* **SELECTION**:
— Start —

Tuesday, 6 September 2016

Copy Crochet?

Not long ago I was accused of having copied someone's friends pattern. I was stung as I knew I had designed the bees several years ago. Anyway it turned out to be the other way round.
The number of times we see a post  and say, "But that is what we were making last week!"  Even on occasion a magazine seems to be using  our ideas.  But the incident got me thinking about how such things can happen.

I suppose with simple things it is possible for several crocheters to come up with the same idea. So you see lots of lady birds, bees and mice for example.  The patterns and the finished objects are sometimes very similar.




 We sell and our patterns and give users full permission to sell anything they make but not to share the pattern. Examples:


Gorgeously cute, hand-sized Barnabus 
Currently part of a bargain double pattern along with Babs Bunny

Eyeballs -
we put ours on keyrings but there are infinite
uses if you have the imagination
















We also share our patterns there are free patterns
in the files above. This one has proved amazingly popular.




We also claim we can crochet anything. As you become more experienced you begin to be able to look at a picture and copy it:

 You will see lots of these all made by different people but not copied from each other. Mainly copied from their children's favourite book.

















Then we get commissions, in this case for book covers. Both of these are made from pictures.


As are the next two.

















What has all this got to do with copying? I think sometimes you look at crochet in magazines and online and an idea gets lodged in the back of your head. The idea re-emerges later and you make it, thinking it is your own original idea.

I suppose that there are people who copy others designs deliberately but we have concluded that imitation is the sincerest form of flattery and we will always tell ourselves a copy will not be as good as any original we make!

Lynn And Victoria.

Tuesday, 2 August 2016

How to make a pretty bowl. You don't even need to crochet but it is more fun if you do.

First you need a doily - I made this one from part of a pattern in 'Crochet Monthly Magazine. You can just do the number of rows that you need for the size of bowl you want. This is an excellent source of doily patterns but there are plenty more on line.

 For the bowl below, I made  just did the star shaped part of this pattern with a slight alteration between the points.

This doily I bought for 50p from an antiques shop. You often see them in charity shops too. It looks a funny shape because I have just washed and bleached it without bothering to block it because I am about to change its shape.

You will also need some bowls, the size depends on the size of your doily, some cling film to cover the bowls and some fabric stiffener. Yes it really is called that but you can use PVA glue instead.









Mix two parts of fabric stiffener with one part of water in a separate bowl. Soak your doily in the is mixture, making sure that he stiffener has soaked in to all parts. Squeeze the excess liquid back into the bowl ( it would have been better if I had used a jug so that I could pour the excess into a bottle for later use) and then drape you doily over the bowl. Make sure the centre of the crochet is at the centre of the base of the bowl and then smooth out the doily into an even shape. At this point I sprinkled some transluscent glitter on to one of the doilys.














Notice I have had to change one of the bowls because the doily was a bit too big.




Leave to dry overnight or at least 12 hours.

As I am writing this as I make the bowls we would all have to wait until tomorrow to see the results so here are some I made earlier.

— End —

Text and item location entries:

— Start —

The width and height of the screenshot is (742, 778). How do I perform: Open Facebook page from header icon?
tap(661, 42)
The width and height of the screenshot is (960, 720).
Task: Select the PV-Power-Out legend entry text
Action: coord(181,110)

— End —

* **OBJECTIVES**:
1/ Print the crochet blog post between "Lynn And Victoria." and "more on line.", inclusive.
2/ Write what comes next in the crochet blog post, starting right after its final sentence.
The listing plays no part in the work here.

* **ANSWERS FOR THE TASKS**:
1/
Lynn And Victoria.

Tuesday, 2 August 2016

How to make a pretty bowl. You don't even need to crochet but it is more fun if you do.

First you need a doily - I made this one from part of a pattern in 'Crochet Monthly Magazine. You can just do the number of rows that you need for the size of bowl you want. This is an excellent source of doily patterns but there are plenty more on line.

2/
Lynn and Victoria

Sunday, 10 July 2016

Crochet People

You have to wonder about two women who are willing to pack woolly objects into boxes and then get up at a ridiculous hour in the morning in order to fill a car with the said woolly objects, together with a gazebo, tables chairs etc, etc. They then take at least two hours to set it all up to sell. Why do we put ourselves through wind, rain, cold and even coffee burns. Why? Simply because of the people we meet.


.

An elderly man who seeks us out to talk about his crochet and to have a sneaky peek at our prices.  His crochet is a protection against loneliness in the evenings.

A little girl who sat on a crochet blanket digging through our fifty pence box, who asks 'Is this all made of knits?'


An amazing 7 year old boy who has taught 
 himself to crochet from you tube videos. We gave him one of our bunting kits to encourage him

          The lovely fellow stall holder who has a business called 'Can't sew won't sew' She bought one of our free form shawls and then wore it as advertising for us. She was inspired to go home and try again to do some crochet.

A kind family who helped me when I spilled hot coffee on myself.

Another child who told us she had been in the carnival parade. She had a beak, wings and a tail but she didn't know what she was supposed to be.



Crochet is something that seems to appeal to girls and we have some that we have to try to put off or they would spend every penny their parents have given them on small crochet objects. Then there is the bigger girl who in spite of being in Hong Kong sent her parents to buy one of our animals to add to her collection.

It is a joy to talk to other crocheters who share ideas and ask knowledgeable questions about what we do.

Lots of people tell us they can't crochet but I suppose mainly we put ourselves through the discomfort of craft selling outdoors because of the overwhelming number of people of all races, gender and age who tell us that our work is beautiful and who just stop to chat about crochet.
Lynn and Victoria

Wednesday, 6 July 2016

Upcycle project: Magnet Display

I've been making piles of crochet magnets at the moment.  The emojis are selling almost as fast as I can make them.












So that I can transport and display them I have upcycled an old toy belonging to my children.

Here it is in its original form.  It is an early learning centre case (I think it used to be a shop or a school - I can't remember).





It was a serendipitous find.  We just happened to be going through the backs of the boys' cupboards and having a good old clear out at the time I was wondering how I was going to show off my new designs at fairs.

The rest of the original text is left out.